The recent allegations of sexual abuse of children spanning years in many reputed Chennai schools have shocked many, but it has also revealed how difficult it is to navigate institutional abuse. In many cases, the survivors are now adults. This has also brought to light a contentious aspect of the Protection of Children from Sexual Offences (POCSO) Act – mandatory reporting. Under section 19 of the Act, reporting of child sexual abuse (CSA) to law enforcement is mandatory for anyone who has an apprehension of such an act being committed or has any knowledge of such a case. This includes NGOs, educators, health professionals, parents, neighbours, and legal professionals who might be aware of such cases.

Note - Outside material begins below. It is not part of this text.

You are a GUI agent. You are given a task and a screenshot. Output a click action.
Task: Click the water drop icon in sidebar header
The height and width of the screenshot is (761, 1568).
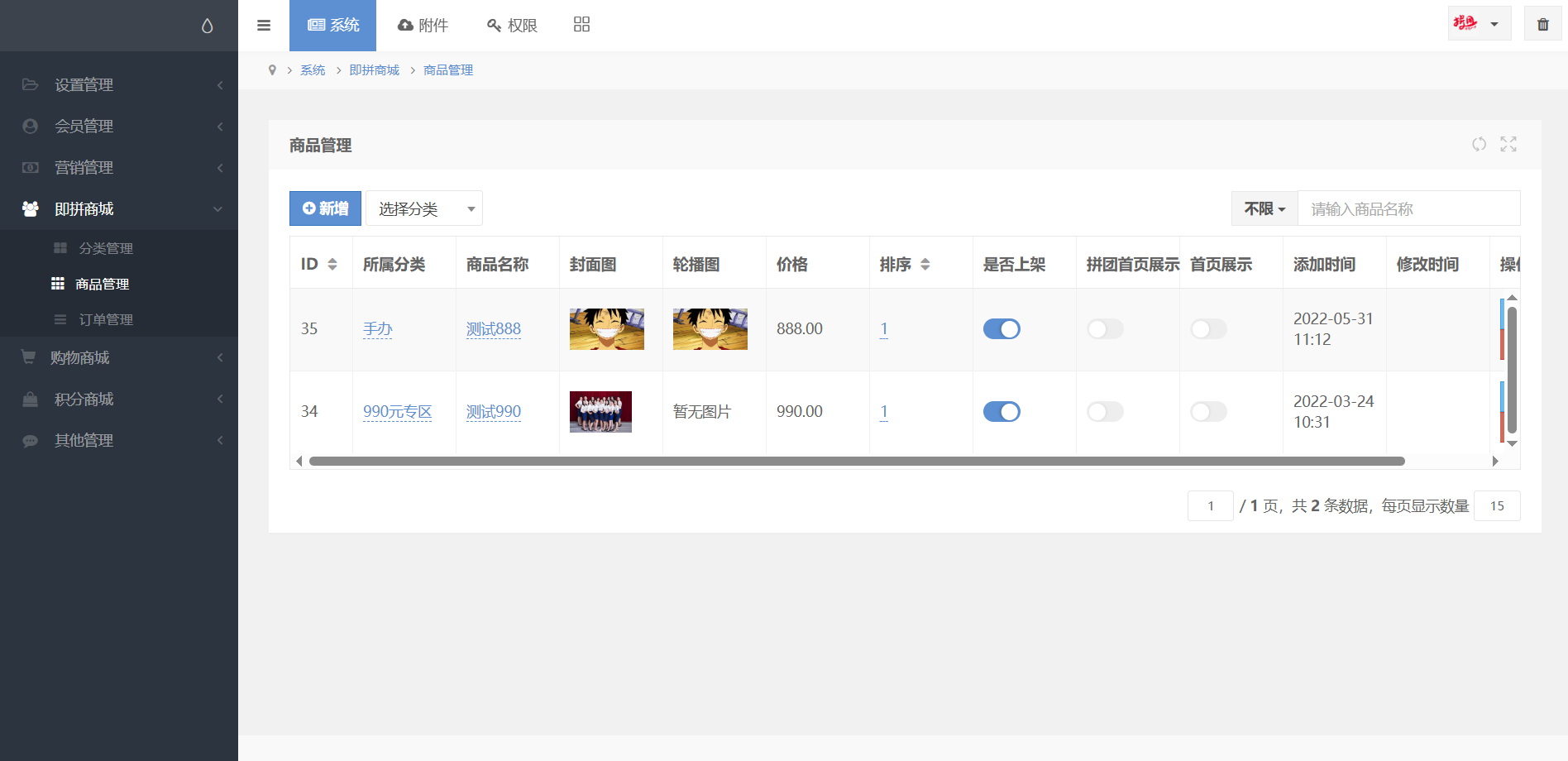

However, the criminal justice system is complex, and not child or survivor enabling. Even in the context of the Chennai schools, while FIRs have been registered and the cases do fall in the ambit of POCSO (which came into effect on November 14, 2012), survivors are understandably hesitant to come forward formally and be part of the legal process which can be long drawn and draining.
“The obligation to report is considered to be an acknowledgement of the prevalence and severity of child sexual abuse, and a means to prevent continuing violence,” said a paper authored by a team at Centre for Child and the Law (CCL) at NLSIU titled "An Analysis of Mandatory Reporting under the POCSO Act and its implications on the rights of Children" published with the National Law School in 2018. But on the other hand, experts argue that the mandatory reporting clause takes away agency from children and survivors, compels them to relive the trauma in an unfriendly criminal justice system, and increases the possibility of them being subjected to social stigma. It has also been found to hinder survivors’ access to medical aid as well as psycho-social intervention.
However, the solution is not as simple as just removing the mandatory reporting clause from the POCSO Act altogether, especially when it comes to tackling cases of institutional abuse.
“Any person (including the child), who has apprehension that an offence under this Act is likely to be committed or has knowledge that such an offence has been committed, he shall provide such information to, (a) the Special Juvenile Police Unit; or (b) the local police,” reads section 19 of the POCSO Act. If a person who has information on any abuse fails to report, they may face imprisonment up to six months or fine or both.
The Act also gives room for adult survivors of Child Sexual Abuse (CSA) to file a case if the instance(s) of abuse happened after November 14, 2012, when POCSO took effect. Under POCSO, a case is not filed based on solely on availability of medical evidence. Sandhiyan Thilagavathy, the founder of AWARE, a Chennai-based NGO that works closely with CSA survivors says, "Not having medical evidences does not act as a hindrance in this case since the POCSO Act recognises the responsibility of the accused to provide evidences and prove that they are innocent."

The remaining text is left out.